Centre for Neuro Skills, Bakersfield, CA, USA.
Centre for Neuro Skills, Bakersfield, CA, USA; Department of Neurosurgery, David Geffen School of Medicine at the University of California, Los Angeles, CA, USA.
Sleep Med. 2021 Dec;88:81-86. doi: 10.1016/j.sleep.2021.10.013. Epub 2021 Oct 21.
Sleep-wake disturbances (SWD) are common following stroke, and often extend into the post-acute to chronic periods of recovery. Of particular interest to recovery is a reduction in rapid eye movement (REM) sleep, as we know REM sleep to be important for learning and memory. While there is a breadth of evidence linking SWD and stroke, much less work has been done to identify and determine if differences in sleep architecture and apnea severity are dependent on stroke infarct topographies.
A retrospective chart review was conducted of 48 ischemic stroke patients having underwent a full, overnight polysomnography (PSG).
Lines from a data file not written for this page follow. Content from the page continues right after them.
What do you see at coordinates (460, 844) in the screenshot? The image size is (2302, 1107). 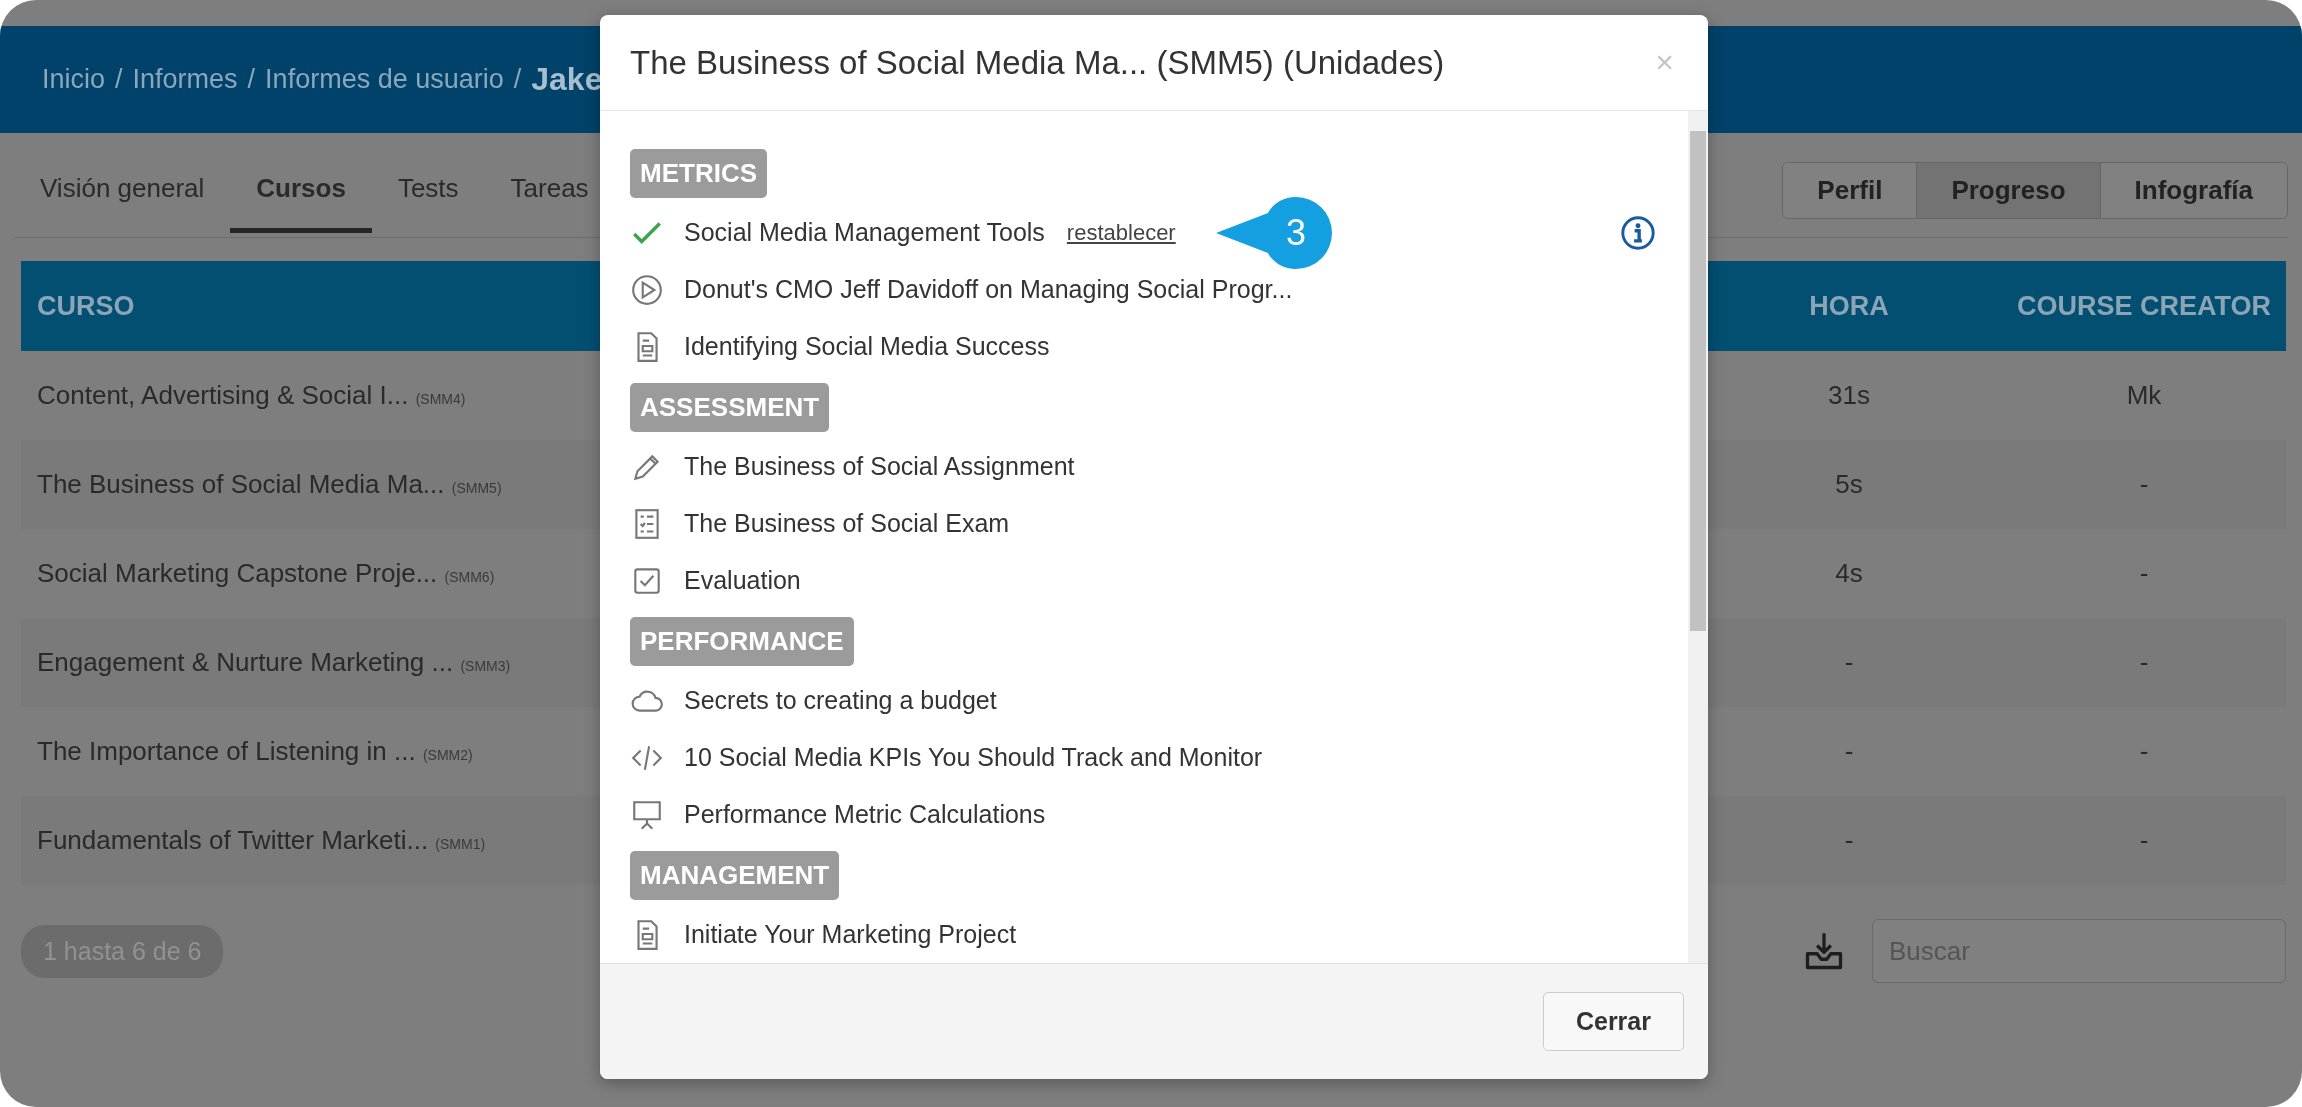 I see `course-code: (SMM1)` at bounding box center [460, 844].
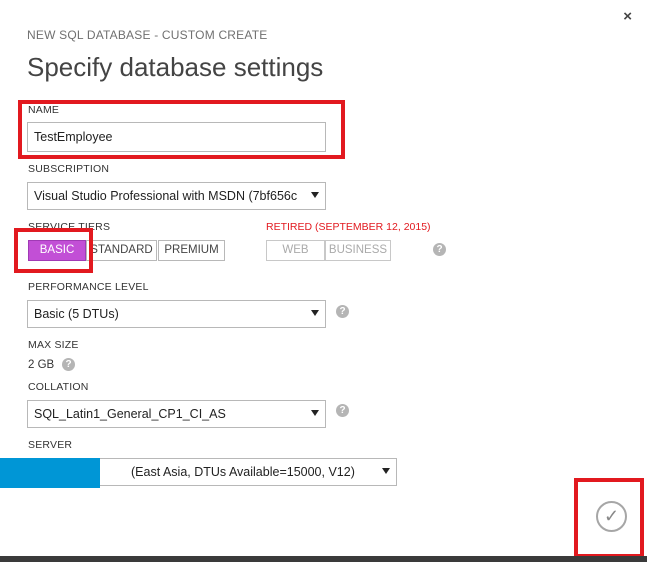 Image resolution: width=647 pixels, height=562 pixels. Describe the element at coordinates (324, 559) in the screenshot. I see `bottom-bar` at that location.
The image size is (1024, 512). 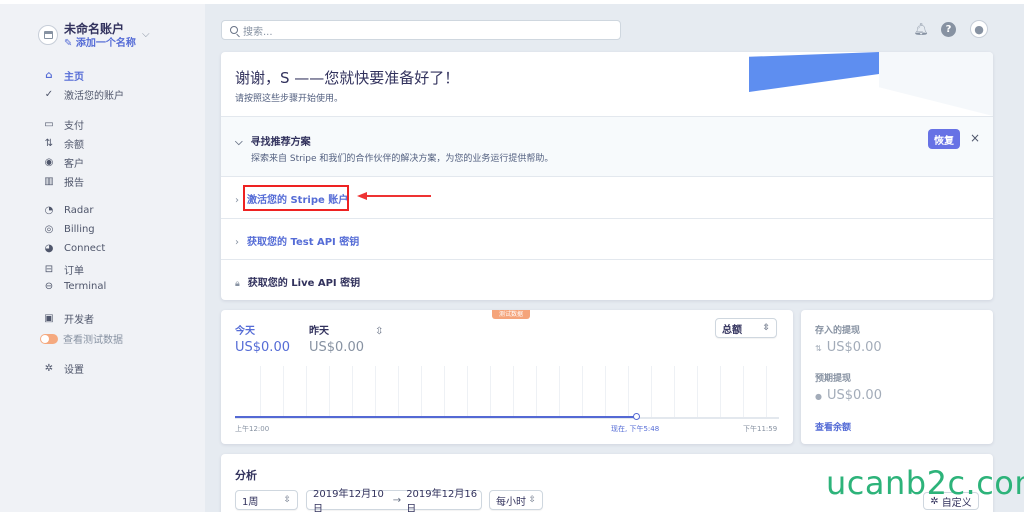 I want to click on top-icons: 🔔︎ ? ●, so click(x=950, y=29).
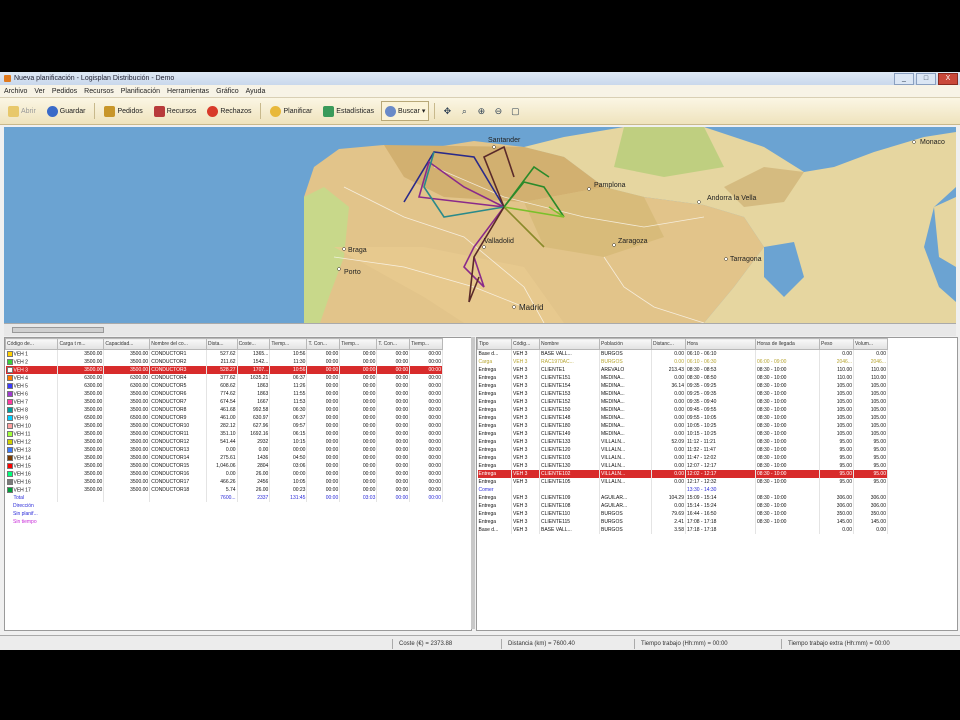 The image size is (960, 720). I want to click on panel-splitter, so click(473, 483).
All patients were over 30 days post-injury (post-acute) at the time of the PSG. Patients were divided into supra- and infratentorial infarct topography groups based on available medical and imaging records. In addition to sleep study record review, cognitive and outcome measures were examined.
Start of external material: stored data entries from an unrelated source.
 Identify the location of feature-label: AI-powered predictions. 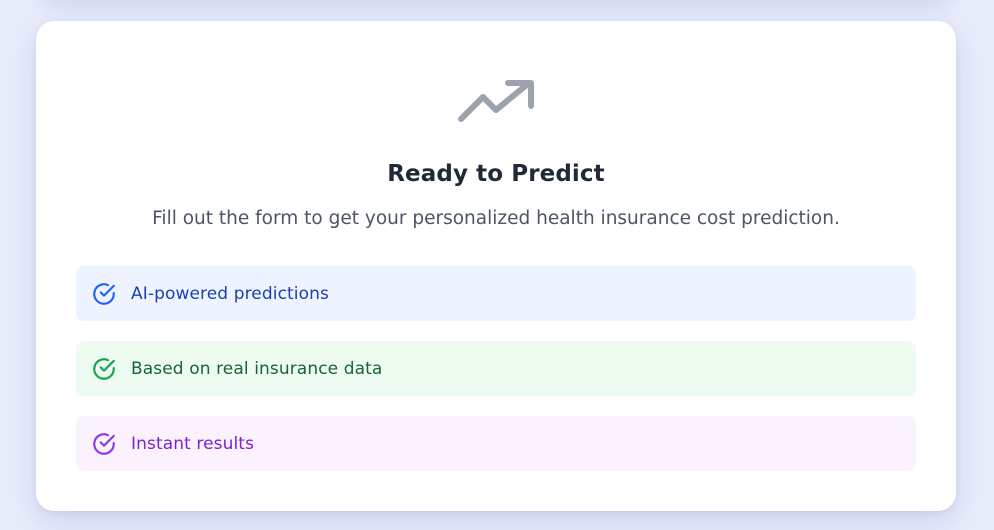
(230, 294).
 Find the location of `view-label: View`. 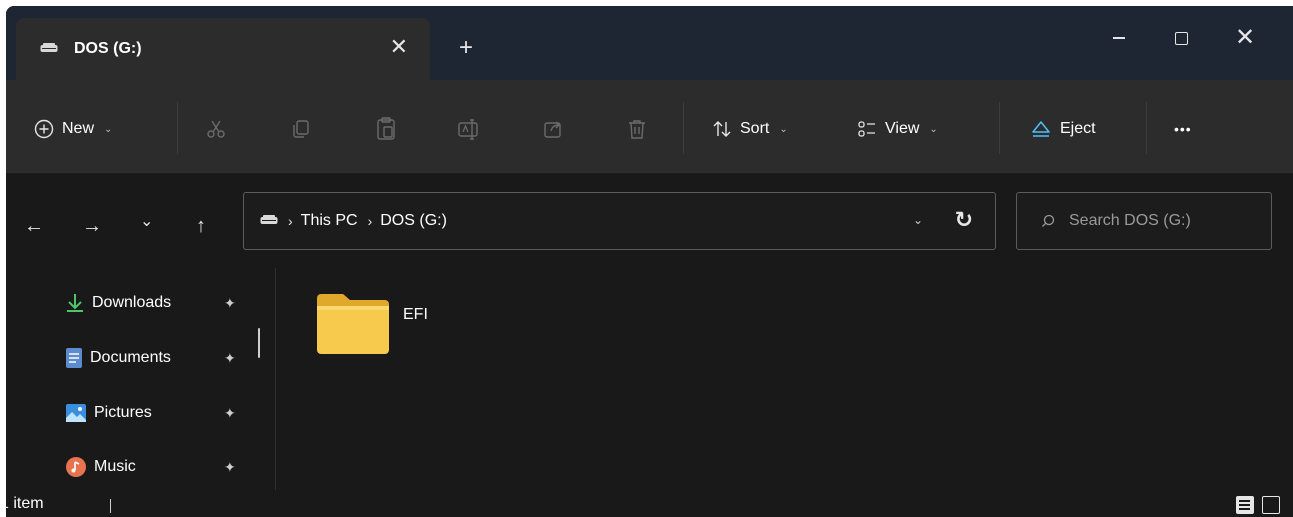

view-label: View is located at coordinates (902, 128).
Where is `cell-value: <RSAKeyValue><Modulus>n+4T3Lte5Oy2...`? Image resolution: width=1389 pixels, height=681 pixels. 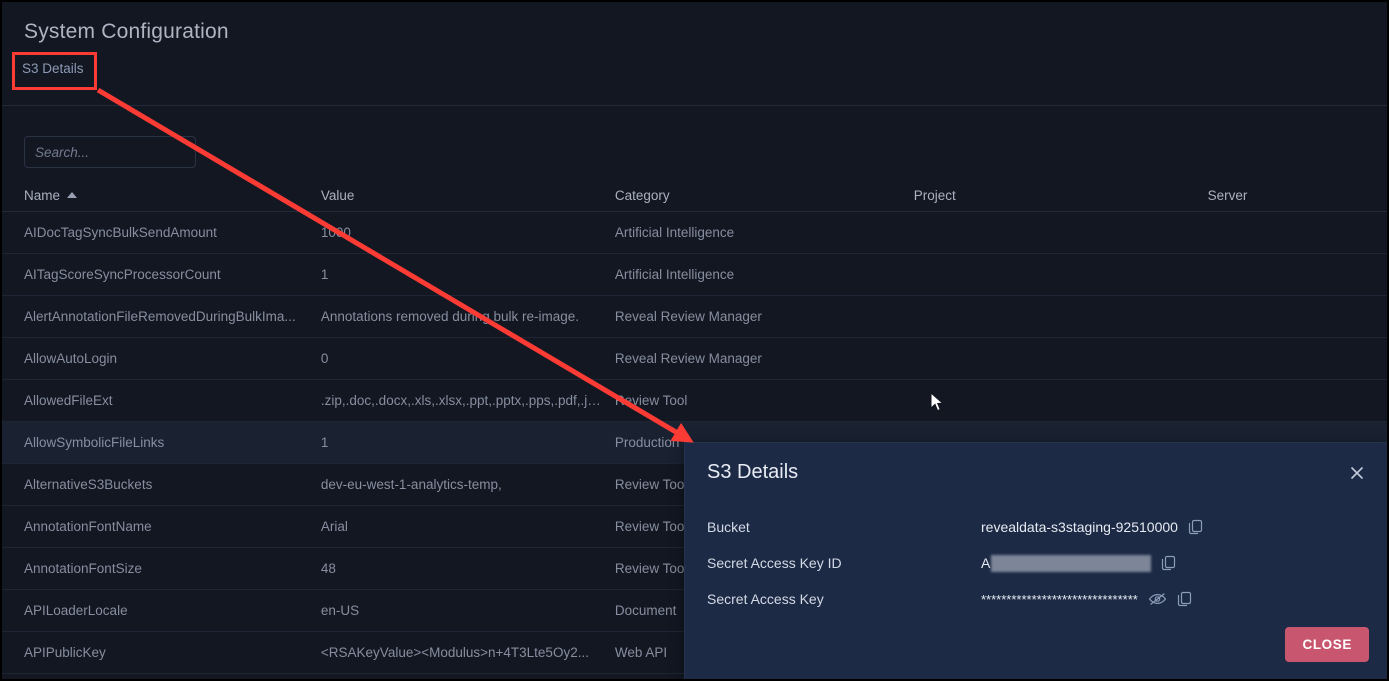 cell-value: <RSAKeyValue><Modulus>n+4T3Lte5Oy2... is located at coordinates (454, 652).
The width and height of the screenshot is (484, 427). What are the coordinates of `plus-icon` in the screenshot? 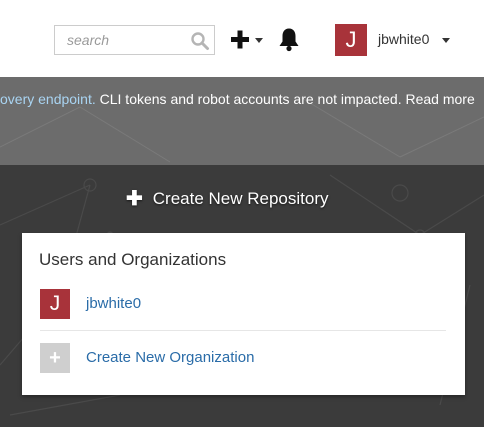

Results showed that patients with infratentorial stroke had poorer sleep efficiency, decreased REM sleep, and higher apnea hypopnea index (AHI) than those with supratentorial injuries. Longer continuous REM periods were correlated with higher verbal learning/memory scores, higher levels of positive affect, and lower levels of emotional/behavioral dyscontrol. Neither age nor AHI were significantly correlated with the amount or duration of REM. Slow-wave sleep was significantly reduced across both injury topographies.
Infratentorial ischemic stroke patients display significant disruptions in sleep architecture and may require close monitoring for SWDs in the post-acute period to maximize outcome potential. REM sleep is particularly affected when compared to supratentorial ischemic stroke.
睡眠-觉醒障碍(SWD)在中风后很常见,并且经常延伸到恢复期的亚急性期和慢性期。对康复特别重要的是快速眼动(REM)睡眠减少,因为我们知道 REM 睡眠对学习和记忆很重要。虽然有大量证据表明 SWD 与中风有关,但很少有工作致力于确定和确定睡眠结构和呼吸暂停严重程度的差异是否依赖于中风梗死的部位。
对 48 例接受过完整夜间多导睡眠图(PSG)检查的缺血性中风患者进行了回顾性图表审查。所有患者在 PSG 时均超过损伤后 30 天(亚急性期)。根据可用的医学和影像学记录,将患者分为幕上和幕下梗死部位组。除了睡眠研究记录审查外,还检查了认知和结果测量。
结果表明,与幕上损伤患者相比,幕下中风患者的睡眠效率较低,REM 睡眠减少,呼吸暂停低通气指数(AHI)较高。连续 REM 期较长与言语学习/记忆评分较高、积极情绪水平较高和情绪/行为失控水平较低相关。年龄和 AHI 均与 REM 的量或持续时间无显著相关性。两种损伤部位的慢波睡眠均显著减少。
幕下缺血性中风患者的睡眠结构明显受到干扰,在亚急性期可能需要密切监测 SWD,以最大限度地提高康复潜力。与幕上缺血性中风相比,REM 睡眠受到的影响尤其大。